Work instruction »
Retype exactly the lines below, starting with the line that contains "Given: Open the cell type Code dropdown" and ending with the last line; leave out any pictures.

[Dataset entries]
[Start of Attachment]
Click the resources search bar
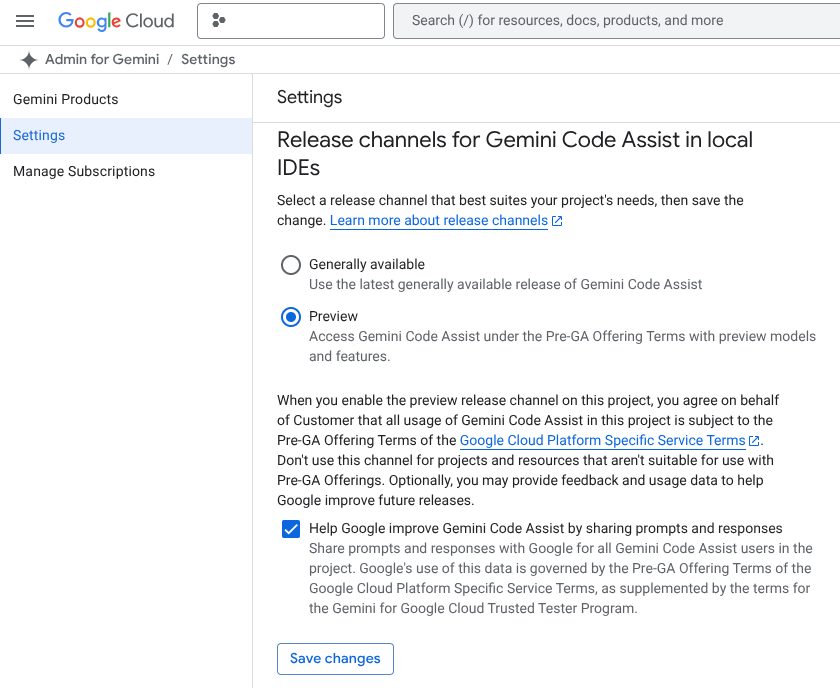Screen dimensions: 840x688 617,20
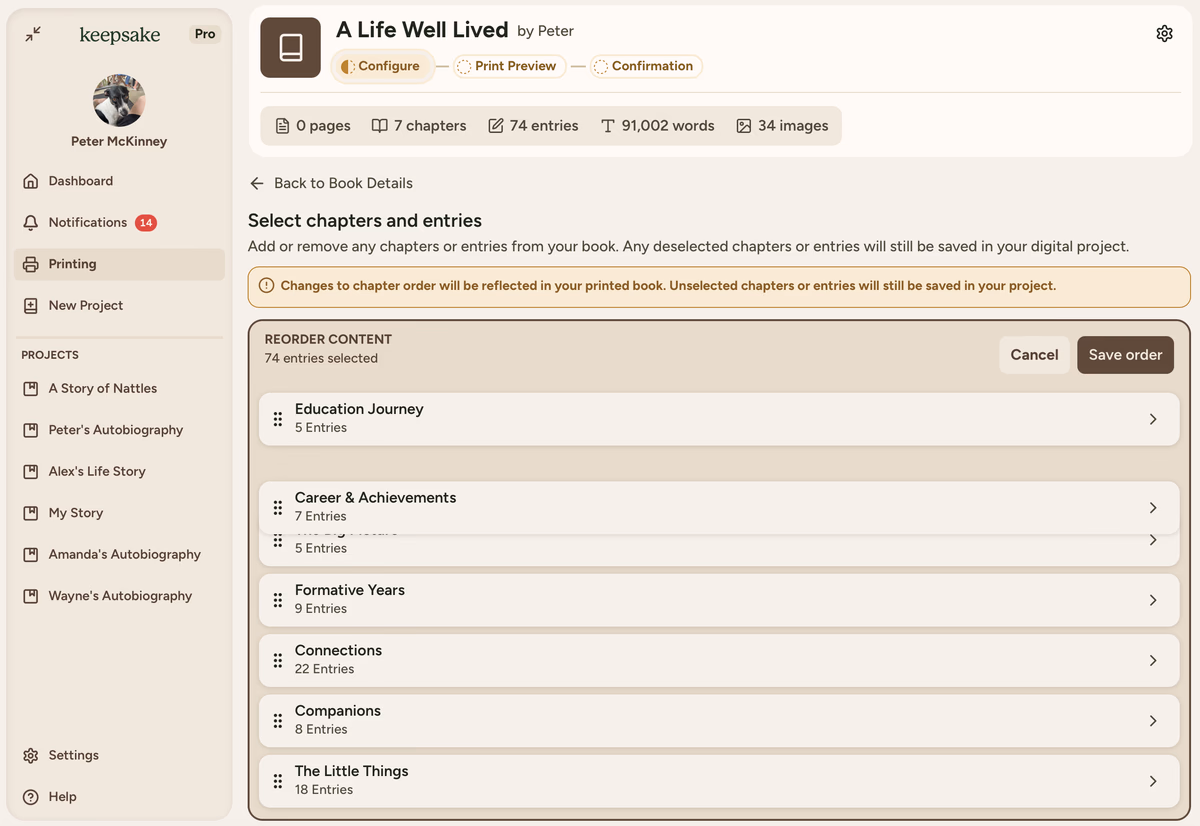Collapse the sidebar using the arrows icon
The width and height of the screenshot is (1200, 826).
(33, 34)
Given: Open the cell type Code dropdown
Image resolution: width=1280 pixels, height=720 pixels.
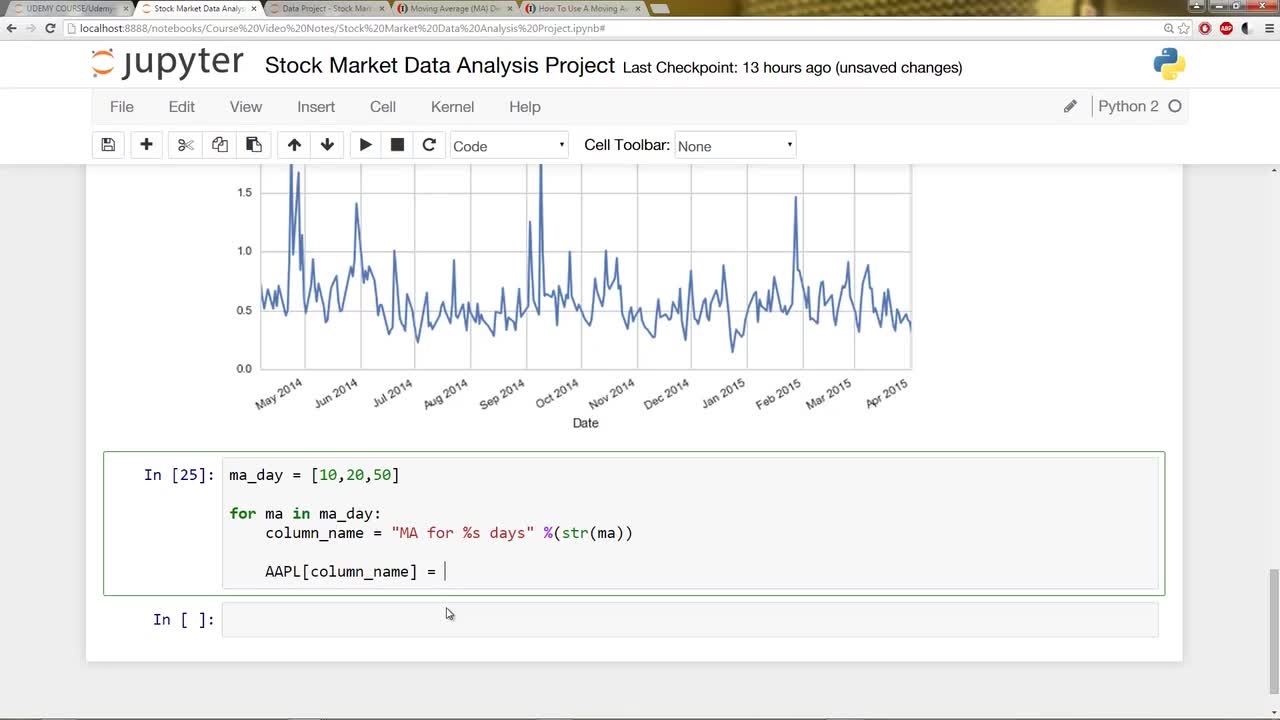Looking at the screenshot, I should pos(509,146).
[End of Attachment]
Your solution »
Given: Open the cell type Code dropdown
Image resolution: width=1280 pixels, height=720 pixels.
Looking at the screenshot, I should pos(509,146).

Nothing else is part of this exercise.